• 所给文本
/---

【大数据】Linux下Storm（0.9版本以上）的环境配置和小Demo

一、引言：

　　在storm发布到0.9.x以后，配置storm将会变得简单很多，也就是只需要配置zookeeper和storm即可，而不再需要配置zeromq和jzmq，由于网上面的storm配置绝大部分都是0.9以前的storm版本，所以有很多工作是不需要进行的，下面就storm的0.9.5版本在linux环境下进行配置进行详细解析。

　　由于配置storm只需要两个步骤，大大简化了配置，也是storm团队做了很大的努力，让程序员们专注于程序，让storm配置进行异常简单，好了，废话说了不少，下面正式开始讲解。

二、配置zookeeper

　　1.打开shell，可以根据自身的习惯设置下载文件的位置信息，使用如下命令进行下载(下载3.4.6版本，此版本位稳定版)：

　　wget http://mirrors.hust.edu.cn/apache/zookeeper/zookeeper-3.4.6/zookeeper-3.4.6.tar.gz

　　2.下载完成后，使用如下命令进行解压缩：

　　tar -zxvf zookeeper-3.4.6.tar.gz

　　会出现一个名为zookeeper-3.4.6的文件夹

　　3.进入zookeeper-3.4.6的conf文件夹，复制zoo_sample.cfg，重命名为zoo.cfg

　　4.修改zoo.cfg的内容，添加的内容如下：　

　　dataDir=/home/leesf/program/zookeeper/data　　　　//（注释：放置数据信息）
　　dataLogDir=/home/leesf/program/zookeeper/log　　　　//（注释：放置日志信息）

　server.1=127.0.0.1:2888:3888　　　　//（注释：使用本地模式，如果有多个机器，可以进行配置（server.1=xxx.xxx.xxxx:xxxx:xxxx 　　　　　　　　　　

　　　　　　　　　　　　　　　　　　　　//server.2=xxx.xxx.xxx:xxxx:xxxx ....））

　　5.在shell命令行里进入zookeeper-3.4.6/bin目录，使用如下命令可以开启、测试、停止zookeeper服务

　　./zkServer.sh start　　　　//（注释：开启服务）

　　./zkServer.sh status　　　　//（注释：查看状态）

　　./zkServer.sh stop　　　　//（停止服务）

　　截图如下：

三、配置storm

　　1.下载storm，使用如下命令下载storm文件

　　wget http://mirrors.hust.edu.cn/apache/storm/apache-storm-0.9.5/apache-storm-0.9.5.tar.gz

　　2.进行解压缩，使用如下命令

　　tar -zxvf apache-storm-0.9.5.tar.gz

　　解压缩后出现文件夹apache-storm-0.9.5

　　3.修改apache-storm-0.9.5/conf目录中的storm.yaml文件

　　添加的内容如下：　

　　# storm.zookeeper.servers:
　　# - "127.0.0.1"
　　#
　　# nimbus.host: "127.0.0.1"
　　#
　　# storm.zookeeper.port:2181
　　#
　　# storm.local.dir: "/home/leesf/program/storm/data"
　　#
　　# supervisor.slots.ports:
　　# -6700
　　# -6701
　　# -6702
　　# -6703

　　4.进入到apache-storm-0.9.5/bin目录下，启动nimbus、supervisor、ui，使用如下命令进行启动：

　　./storm nimbus

　　./storm supervisor

　　./storm ui

　　截图如下：

　　5.在浏览器中查看storm ui信息，打开浏览器输入127.0.0.1:8080即可查看

　　截图如下：

至此，storm的配置就完成了。

\---

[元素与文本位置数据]
/---

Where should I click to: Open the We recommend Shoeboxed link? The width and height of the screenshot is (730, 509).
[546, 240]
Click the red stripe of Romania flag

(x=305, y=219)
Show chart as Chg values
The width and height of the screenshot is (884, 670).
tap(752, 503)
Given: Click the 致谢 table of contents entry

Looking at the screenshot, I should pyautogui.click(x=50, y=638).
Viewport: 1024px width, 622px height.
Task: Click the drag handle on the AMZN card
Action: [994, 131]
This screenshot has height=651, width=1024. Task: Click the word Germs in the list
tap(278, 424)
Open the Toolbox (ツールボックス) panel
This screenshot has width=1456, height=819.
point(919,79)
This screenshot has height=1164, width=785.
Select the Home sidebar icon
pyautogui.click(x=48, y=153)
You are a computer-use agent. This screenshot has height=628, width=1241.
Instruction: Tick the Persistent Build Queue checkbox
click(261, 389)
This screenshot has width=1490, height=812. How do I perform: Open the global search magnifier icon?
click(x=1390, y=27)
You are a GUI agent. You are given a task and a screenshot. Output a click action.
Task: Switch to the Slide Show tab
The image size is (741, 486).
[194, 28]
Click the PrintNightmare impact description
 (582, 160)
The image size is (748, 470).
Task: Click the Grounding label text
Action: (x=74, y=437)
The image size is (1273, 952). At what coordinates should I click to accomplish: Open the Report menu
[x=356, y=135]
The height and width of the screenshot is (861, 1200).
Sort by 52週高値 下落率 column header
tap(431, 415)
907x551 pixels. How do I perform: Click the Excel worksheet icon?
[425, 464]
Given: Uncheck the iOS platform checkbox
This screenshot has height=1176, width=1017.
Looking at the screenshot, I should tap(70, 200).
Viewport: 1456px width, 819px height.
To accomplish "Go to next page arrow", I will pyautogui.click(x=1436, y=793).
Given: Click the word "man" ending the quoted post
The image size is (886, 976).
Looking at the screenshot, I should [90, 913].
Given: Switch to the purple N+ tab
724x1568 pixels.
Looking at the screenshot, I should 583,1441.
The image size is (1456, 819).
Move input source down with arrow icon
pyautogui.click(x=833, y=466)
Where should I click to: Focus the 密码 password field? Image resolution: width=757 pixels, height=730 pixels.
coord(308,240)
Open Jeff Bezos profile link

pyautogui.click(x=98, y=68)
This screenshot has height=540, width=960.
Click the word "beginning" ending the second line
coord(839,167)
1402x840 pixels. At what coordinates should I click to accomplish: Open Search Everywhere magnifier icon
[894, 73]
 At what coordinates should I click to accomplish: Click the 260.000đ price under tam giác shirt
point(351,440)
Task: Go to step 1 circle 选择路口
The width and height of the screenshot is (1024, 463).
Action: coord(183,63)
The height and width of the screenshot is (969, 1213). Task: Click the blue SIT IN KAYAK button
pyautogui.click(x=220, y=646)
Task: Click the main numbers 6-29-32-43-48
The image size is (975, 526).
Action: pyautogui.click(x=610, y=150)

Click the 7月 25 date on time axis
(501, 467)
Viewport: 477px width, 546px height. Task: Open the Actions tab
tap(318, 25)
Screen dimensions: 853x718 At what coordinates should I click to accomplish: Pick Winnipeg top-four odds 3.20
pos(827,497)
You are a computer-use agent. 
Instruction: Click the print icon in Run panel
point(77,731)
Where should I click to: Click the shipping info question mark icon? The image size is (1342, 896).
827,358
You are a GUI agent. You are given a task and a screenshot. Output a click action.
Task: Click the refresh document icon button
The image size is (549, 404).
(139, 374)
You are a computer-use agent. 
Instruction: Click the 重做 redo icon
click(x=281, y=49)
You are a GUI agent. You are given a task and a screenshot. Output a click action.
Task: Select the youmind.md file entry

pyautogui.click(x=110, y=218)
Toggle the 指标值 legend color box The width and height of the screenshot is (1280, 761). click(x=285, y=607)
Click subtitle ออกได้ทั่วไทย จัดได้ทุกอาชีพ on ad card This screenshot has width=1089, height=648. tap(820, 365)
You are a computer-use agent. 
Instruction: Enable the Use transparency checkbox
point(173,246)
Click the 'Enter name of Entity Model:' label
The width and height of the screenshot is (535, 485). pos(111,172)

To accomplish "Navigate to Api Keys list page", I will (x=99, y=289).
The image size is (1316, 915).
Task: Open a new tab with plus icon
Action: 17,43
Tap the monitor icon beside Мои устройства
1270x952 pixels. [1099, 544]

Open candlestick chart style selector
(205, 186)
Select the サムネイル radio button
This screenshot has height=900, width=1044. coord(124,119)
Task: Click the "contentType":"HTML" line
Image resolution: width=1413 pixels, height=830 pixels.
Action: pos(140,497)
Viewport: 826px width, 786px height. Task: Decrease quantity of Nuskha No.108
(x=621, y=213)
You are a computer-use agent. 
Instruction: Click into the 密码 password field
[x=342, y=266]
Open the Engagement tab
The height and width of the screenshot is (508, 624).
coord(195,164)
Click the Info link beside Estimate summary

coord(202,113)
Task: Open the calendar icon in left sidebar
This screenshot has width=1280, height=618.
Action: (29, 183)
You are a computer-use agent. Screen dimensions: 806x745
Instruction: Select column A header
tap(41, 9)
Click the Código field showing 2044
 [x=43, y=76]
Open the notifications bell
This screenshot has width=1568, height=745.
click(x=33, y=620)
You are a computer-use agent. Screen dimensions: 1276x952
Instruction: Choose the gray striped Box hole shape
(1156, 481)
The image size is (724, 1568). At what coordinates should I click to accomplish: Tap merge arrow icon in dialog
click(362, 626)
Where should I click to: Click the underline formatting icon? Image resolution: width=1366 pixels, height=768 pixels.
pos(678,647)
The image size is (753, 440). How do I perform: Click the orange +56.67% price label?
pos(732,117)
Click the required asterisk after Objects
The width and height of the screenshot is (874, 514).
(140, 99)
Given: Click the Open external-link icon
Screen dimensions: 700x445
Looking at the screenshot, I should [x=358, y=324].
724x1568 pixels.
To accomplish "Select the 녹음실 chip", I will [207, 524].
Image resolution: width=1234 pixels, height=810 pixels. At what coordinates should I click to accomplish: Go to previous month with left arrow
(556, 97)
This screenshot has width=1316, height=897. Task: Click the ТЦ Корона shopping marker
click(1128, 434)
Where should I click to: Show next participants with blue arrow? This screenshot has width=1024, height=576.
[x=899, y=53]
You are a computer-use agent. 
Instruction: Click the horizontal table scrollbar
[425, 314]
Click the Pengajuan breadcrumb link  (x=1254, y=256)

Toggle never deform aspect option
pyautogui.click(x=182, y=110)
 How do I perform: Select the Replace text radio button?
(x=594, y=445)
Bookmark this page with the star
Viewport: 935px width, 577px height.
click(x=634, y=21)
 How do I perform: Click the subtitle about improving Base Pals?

\---

• 练习说明
根据所给文本，storm发布到0.9.x以后，配置时不再需要配置哪两个组件？

• 作答内容
不再需要配置zeromq和jzmq。